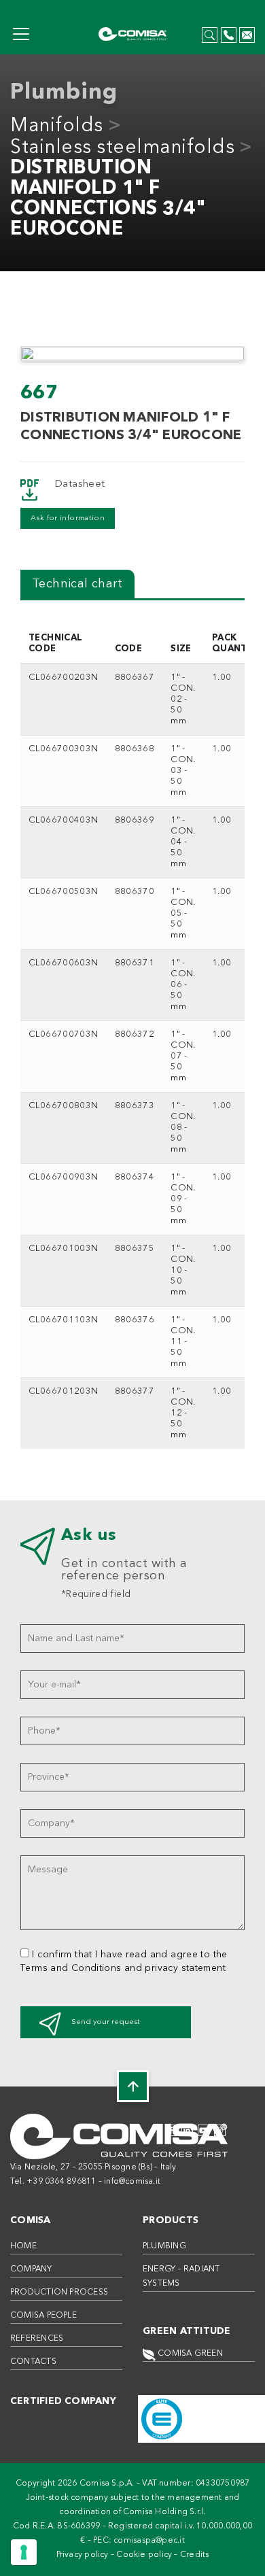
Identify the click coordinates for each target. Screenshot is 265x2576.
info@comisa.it (132, 2182)
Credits (194, 2555)
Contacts (33, 2362)
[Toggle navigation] (21, 34)
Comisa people (43, 2316)
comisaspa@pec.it (149, 2541)
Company (31, 2269)
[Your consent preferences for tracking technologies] (24, 2552)
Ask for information (68, 518)
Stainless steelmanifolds (122, 148)
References (36, 2339)
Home (23, 2246)
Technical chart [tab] (77, 584)
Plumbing (164, 2246)
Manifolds (56, 126)
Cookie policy (144, 2555)
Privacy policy (82, 2555)
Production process (59, 2292)
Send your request (105, 2022)
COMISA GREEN (189, 2354)
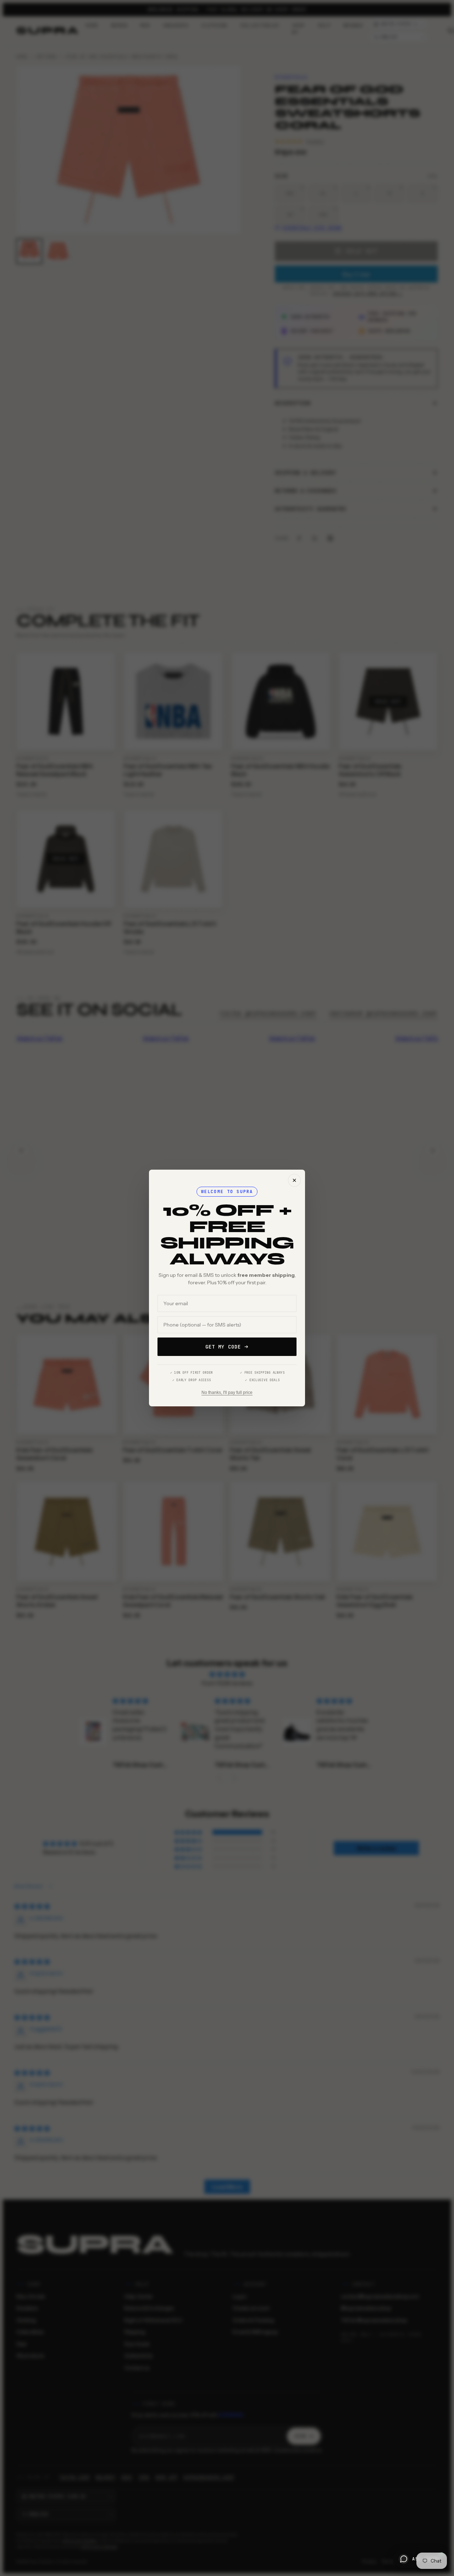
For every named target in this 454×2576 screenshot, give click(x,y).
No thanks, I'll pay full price (227, 1392)
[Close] (294, 1180)
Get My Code (223, 1347)
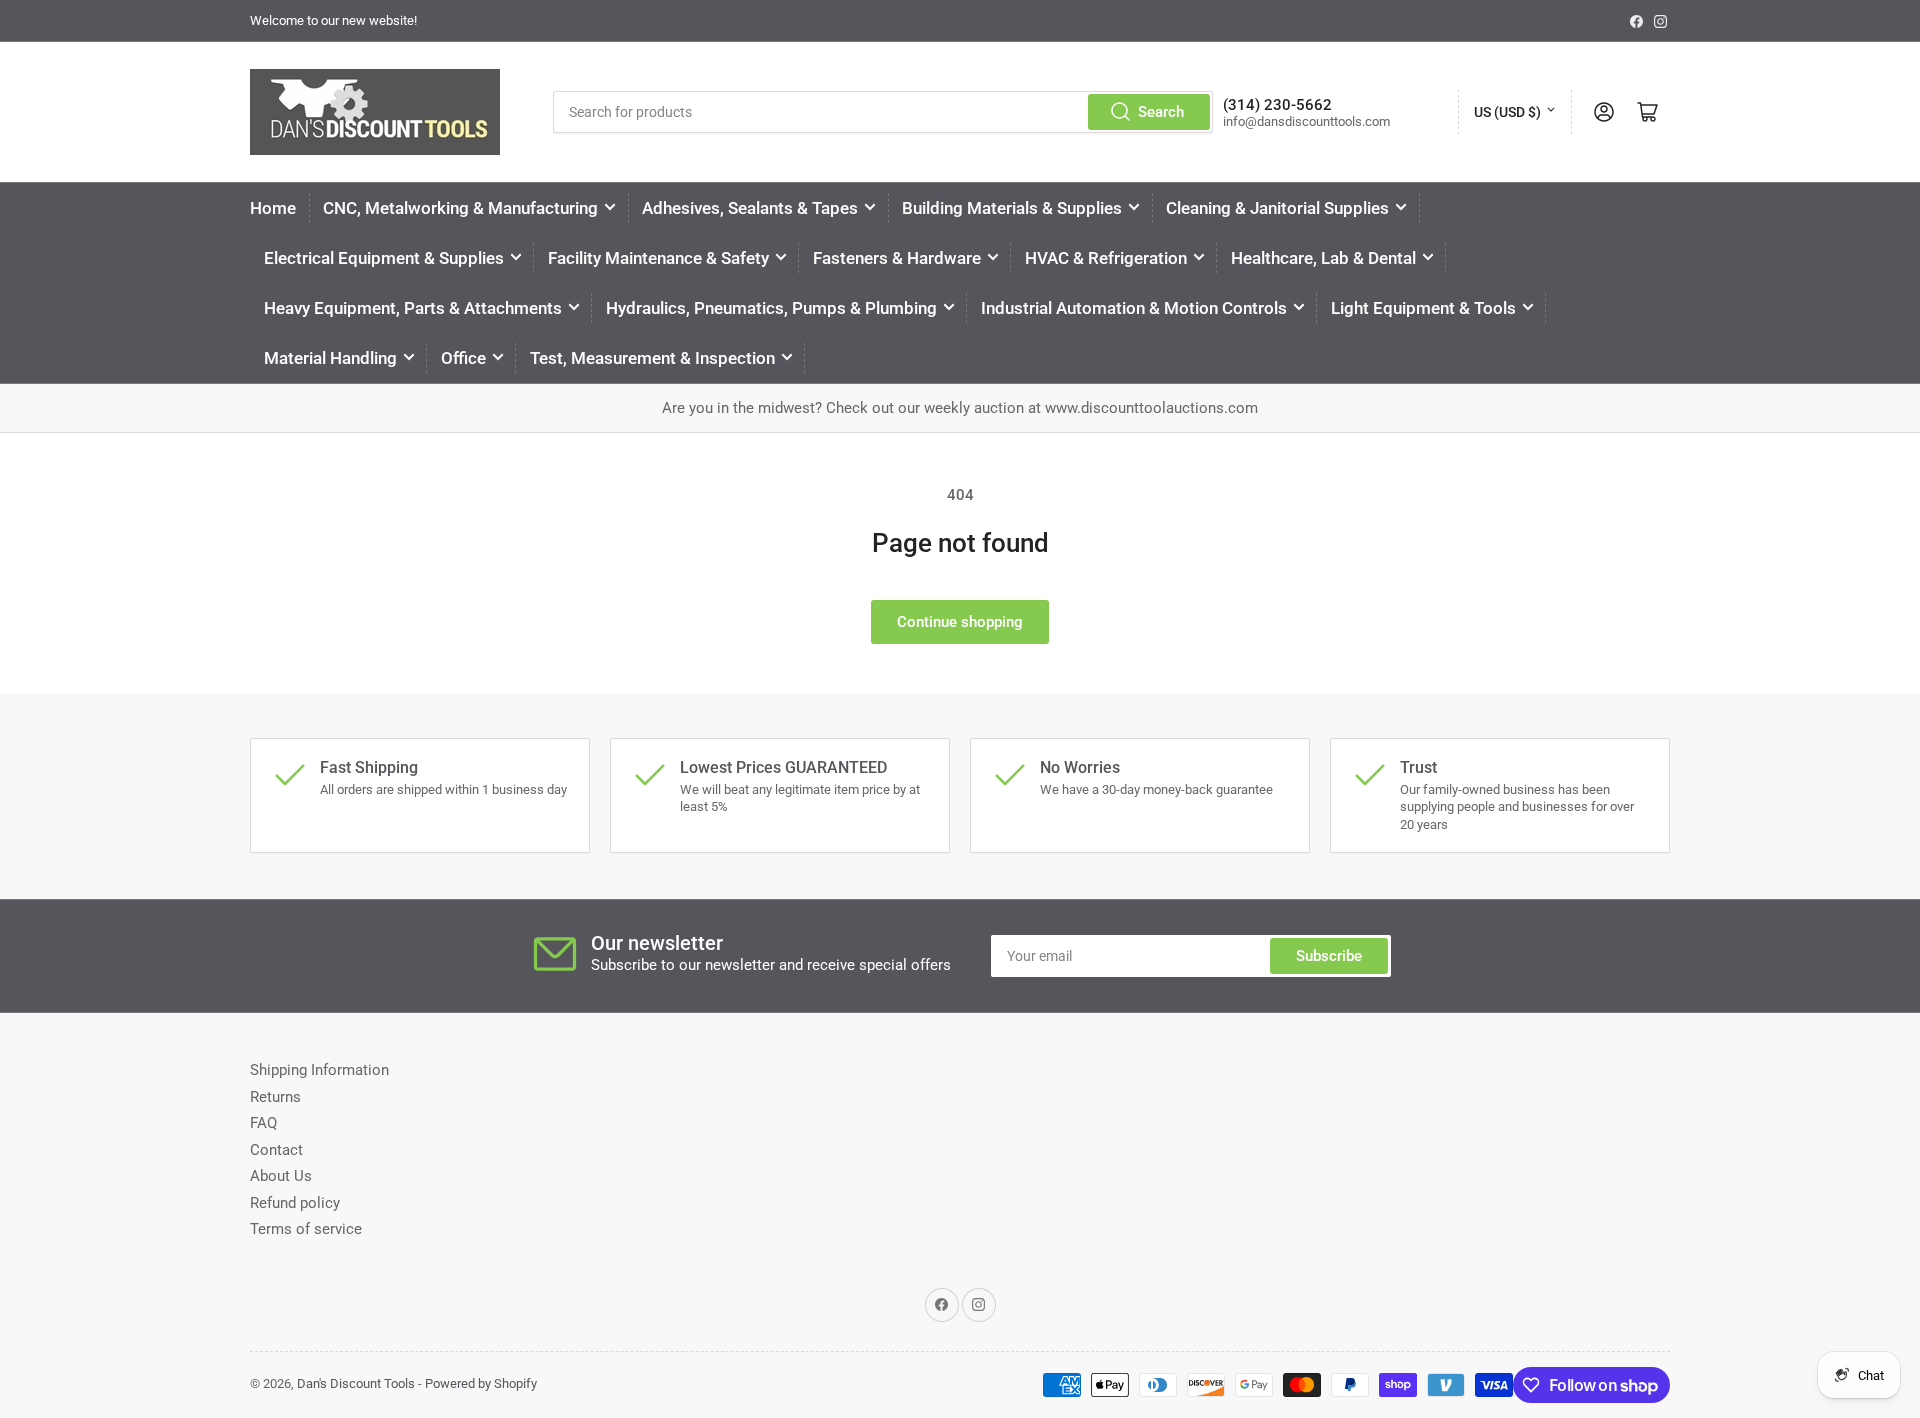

************

● Work instructions: In the copy, include every line of the records exactly and none of the images.

● Response below:
Identify the click coordinates for each target. Screenshot is 265x2576.
info@comisa.it (132, 2182)
Credits (194, 2555)
Contacts (33, 2362)
[Toggle navigation] (21, 34)
Comisa people (43, 2316)
comisaspa@pec.it (149, 2541)
Company (31, 2269)
[Your consent preferences for tracking technologies] (24, 2552)
Ask for information (68, 518)
Stainless steelmanifolds (122, 148)
References (36, 2339)
Home (23, 2246)
Technical chart [tab] (77, 584)
Plumbing (164, 2246)
Manifolds (56, 126)
Cookie policy (144, 2555)
Privacy policy (82, 2555)
Production process (59, 2292)
Send your request (105, 2022)
COMISA GREEN (189, 2354)
For every named target in this 454×2576 screenshot, give click(x,y).
No thanks, I'll pay full price (227, 1392)
[Close] (294, 1180)
Get My Code (223, 1347)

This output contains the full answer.